(TASK PROMPT): I need the lines below from the one with "Add to cart (865, 618)" down to the one with "contact@faboland.com (827, 2242)" reproduced exactly, both ends included, and nothing else.
** Opening INFORMATION GIVEN block **
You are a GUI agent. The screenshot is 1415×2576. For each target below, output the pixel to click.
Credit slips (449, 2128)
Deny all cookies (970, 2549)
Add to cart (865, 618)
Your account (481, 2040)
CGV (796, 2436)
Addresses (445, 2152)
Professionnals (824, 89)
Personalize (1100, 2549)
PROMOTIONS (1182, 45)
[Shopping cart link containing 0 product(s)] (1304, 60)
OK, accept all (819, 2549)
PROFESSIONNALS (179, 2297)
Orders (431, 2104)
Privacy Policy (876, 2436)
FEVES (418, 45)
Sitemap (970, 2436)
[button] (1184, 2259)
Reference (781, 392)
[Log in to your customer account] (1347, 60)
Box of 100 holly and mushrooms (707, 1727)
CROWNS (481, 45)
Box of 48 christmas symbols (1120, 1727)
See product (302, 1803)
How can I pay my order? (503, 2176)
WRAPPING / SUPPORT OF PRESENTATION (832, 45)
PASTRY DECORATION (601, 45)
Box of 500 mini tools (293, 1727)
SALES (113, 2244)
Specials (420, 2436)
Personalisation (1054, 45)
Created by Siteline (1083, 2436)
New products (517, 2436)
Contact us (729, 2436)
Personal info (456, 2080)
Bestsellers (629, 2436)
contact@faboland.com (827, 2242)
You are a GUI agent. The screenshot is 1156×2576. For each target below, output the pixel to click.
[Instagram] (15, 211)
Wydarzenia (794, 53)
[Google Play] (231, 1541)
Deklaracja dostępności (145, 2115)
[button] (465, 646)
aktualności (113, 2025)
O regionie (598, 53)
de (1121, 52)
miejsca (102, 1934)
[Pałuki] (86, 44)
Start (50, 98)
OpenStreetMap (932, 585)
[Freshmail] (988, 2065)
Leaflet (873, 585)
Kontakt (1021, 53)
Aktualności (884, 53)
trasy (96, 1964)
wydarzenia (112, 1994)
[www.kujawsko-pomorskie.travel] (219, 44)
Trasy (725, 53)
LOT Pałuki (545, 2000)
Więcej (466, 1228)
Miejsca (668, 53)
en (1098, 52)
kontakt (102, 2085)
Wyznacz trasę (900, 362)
** Closing INFORMATION GIVEN block **
(THE ANSWER):
Add to cart (865, 618)
Your account (481, 2040)
CGV (796, 2436)
Addresses (445, 2152)
Professionnals (824, 89)
Personalize (1100, 2549)
PROMOTIONS (1182, 45)
[Shopping cart link containing 0 product(s)] (1304, 60)
OK, accept all (819, 2549)
PROFESSIONNALS (179, 2297)
Orders (431, 2104)
Privacy Policy (876, 2436)
FEVES (418, 45)
Sitemap (970, 2436)
[button] (1184, 2259)
Reference (781, 392)
[Log in to your customer account] (1347, 60)
Box of 100 holly and mushrooms (707, 1727)
CROWNS (481, 45)
Box of 48 christmas symbols (1120, 1727)
See product (302, 1803)
How can I pay my order? (503, 2176)
WRAPPING / SUPPORT OF PRESENTATION (832, 45)
PASTRY DECORATION (601, 45)
Box of 500 mini tools (293, 1727)
SALES (113, 2244)
Specials (420, 2436)
Personalisation (1054, 45)
Created by Siteline (1083, 2436)
New products (517, 2436)
Contact us (729, 2436)
Personal info (456, 2080)
Bestsellers (629, 2436)
contact@faboland.com (827, 2242)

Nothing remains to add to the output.